Text for analysis below:

Keystone Symposia, Silverthorne CO

Investigators

Abstract

DESCRIPTION (provided by applicant): This proposal requests support for a Keystone Symposia meeting entitled Inositide Signaling in Pharmacology and Disease, organized by Marco Falasca, Nullin Divecha, John D. York and Pietro V. De Camilli, which will be held in Keystone, Colorado from February 13 - 18, 2011. Phosphoinositide and inositol phosphates interact with and modulate the recruitment and activation of key regulatory proteins and, in doing so, control diverse functions including cell growth and proliferation, apoptosis, cytoskeletal dynamics, insulin action, vesicle trafficking and nuclear function. Initially, inositide signaling was thought to be limited to the phospholipase C pathway;however, it is now clear that all seven phosphoinositides and more than 30 different inositol phosphates likely have specific and distinct signaling functions. Moreover, there is a growing list of proteins that are regulated by inositol signaling. This has raised the question as to how inositol signaling can control diverse processes and yet maintain signaling specificity. Controlling the levels of inositol signaling molecules and their subcellular compartmentalization is likely to be critical to the normal functioning of cells. This meeting will bring together scientists from different backgrounds to discuss how understanding inositol signaling may be used to target complex human diseases that manifest themselves when inositol signaling is deregulated. PUBLIC HEALTH RELEVANCE: Phosphoinositides are specialized lipid molecules implicated in cancer, metabolic syndromes and muscle and neuronal pathology. The Keystone Symposia meeting on Inositide Signaling in Pharmacology and Disease will bring together key researchers in different fields with the aim of identifying novel concepts in phosphoinositide signaling that might be exploitable as pharmacological therapeutics.

End of Text for analysis.
Recorded information below:

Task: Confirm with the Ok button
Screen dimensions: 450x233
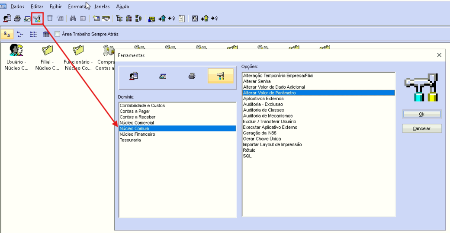Action: point(421,114)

End of Recorded information.

** Requirement **
Answer from the symposium abstract:
1. Where and on what dates will the meeting be held?
2. How many phosphoinositides are said to likely have specific and distinct signaling functions?
3. Which conditions are phosphoinositides said to be implicated in?
The material has no connection to the symposium abstract.

** Task result **
1. Keystone, Colorado, from February 13 to 18, 2011.
2. All seven.
3. Cancer, metabolic syndromes, and muscle and neuronal pathology.